How Straining Affects Your Heart
Bearing down on the toilet triggers a real cardiovascular response. The spike in abdominal pressure initially raises your blood pressure and slows your heart rate. Then, when the straining stops, blood pressure drops rapidly, which can reduce blood flow to the brain. In some people, this sequence causes lightheadedness or even fainting on or near the toilet, a phenomenon called defecation syncope. This is a normal physiological reflex taken to an extreme, but it can be dangerous, particularly for older adults or anyone with heart disease.
Complications of Chronic Straining
The repeated spikes in pressure from straining take a toll on the tissues in and around the anus. Hemorrhoids, which are swollen blood vessels in the rectal area, develop or worsen when that tissue is subjected to prolonged downward force. Anal fissures, small tears in the lining of the anus, happen when hard stool stretches the tissue beyond its limit. Both conditions cause rectal bleeding, pain, and itching, and their symptoms overlap enough that it’s easy to confuse one for the other.
Over years, chronic straining can also contribute to rectal prolapse, where part of the rectum slides out through the anus, and pelvic organ prolapse in women, where the pelvic floor weakens enough that the bladder, uterus, or rectum shifts out of position. These are consequences of repeatedly forcing the pelvic floor downward under high pressure.
When Straining Becomes a Clinical Problem
Everyone strains occasionally. It becomes a medical concern when it’s a regular pattern. The Rome IV criteria, the standard diagnostic framework for functional gut disorders, sets the threshold at 25% of bowel movements. If you’re straining during at least one in four trips to the bathroom, along with other symptoms like hard stools, a feeling of incomplete evacuation, a sensation of blockage, or fewer than three bowel movements per week, that meets the definition of functional constipation.
Rectal bleeding that accompanies straining deserves attention on its own timeline. Bright red blood on the toilet paper is often from hemorrhoids or a fissure, but bleeding that lasts more than a day or two warrants a doctor’s visit. Continuous or heavy bleeding paired with severe abdominal pain needs emergency care. Signs of shock, including dizziness upon standing, fainting, confusion, rapid shallow breathing, or cold clammy skin, require immediate emergency attention.
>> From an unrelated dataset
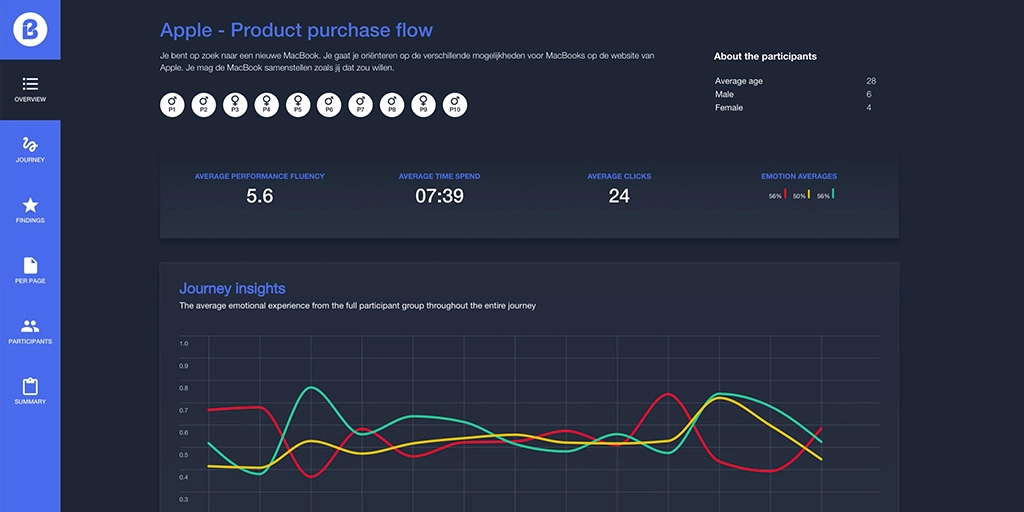
Task: Select participant P5
Action: [x=298, y=104]
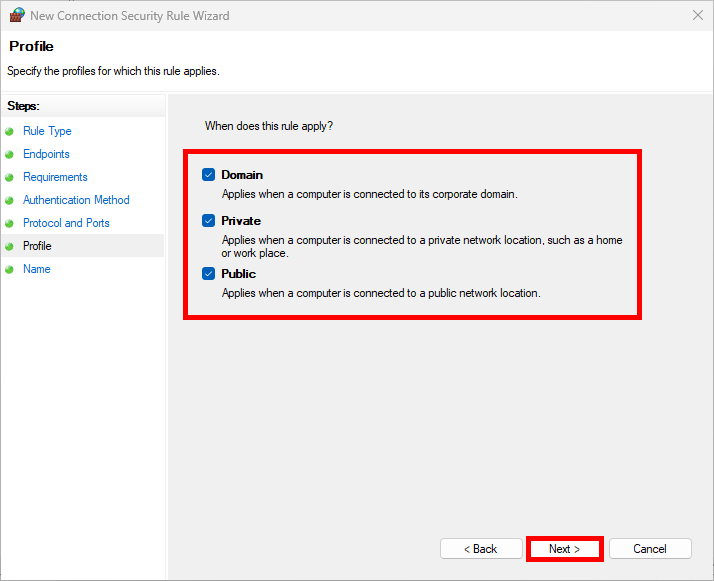Click the green bullet beside Protocol and Ports

(10, 223)
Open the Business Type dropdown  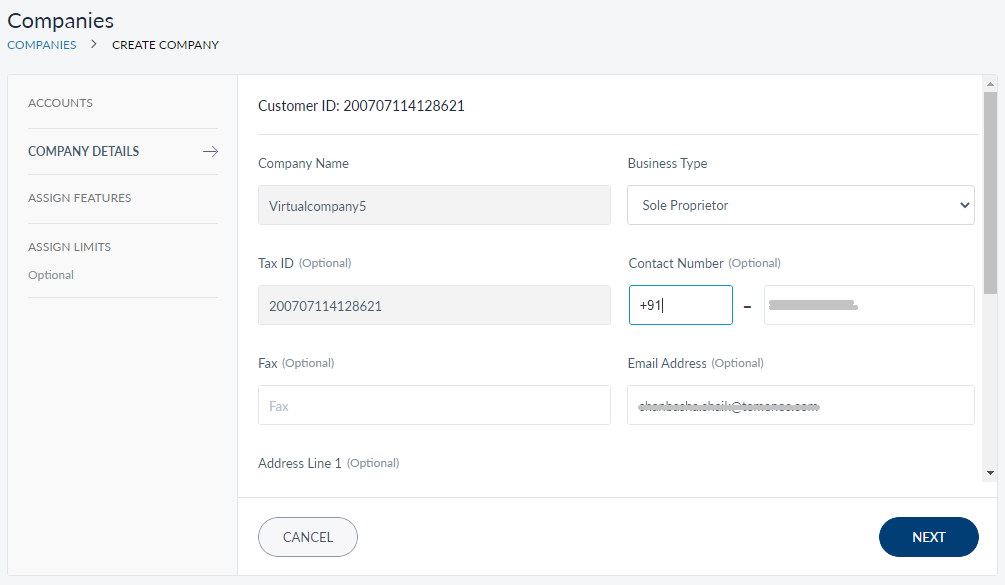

Reducing the Need to Strain
The simplest interventions target stool consistency. Increasing fiber through fruits, vegetables, legumes, and whole grains softens stool and adds bulk, making it easier to pass. Drinking enough water matters too, since fiber works by absorbing fluid. If dietary changes alone aren’t enough, an osmotic laxative can draw water into the colon to soften things further.
Your posture on the toilet makes a measurable difference. When you sit on a standard toilet, the muscle that wraps around your rectum (the puborectalis) maintains a kink in the passage, creating an anorectal angle of about 80 to 90 degrees. Raising your feet on a small stool to mimic a squatting position opens that angle to roughly 100 to 110 degrees, straightening the path stool needs to travel. That wider angle reduces the force needed to evacuate.
For people with pelvic floor dyssynergia, the fix is more targeted. Biofeedback therapy retrains the muscles to coordinate properly, teaching you to push while simultaneously relaxing the pelvic floor. It’s the primary treatment for this condition and has strong evidence behind it. The key is getting the right diagnosis first, since no amount of fiber will fix a muscle coordination problem.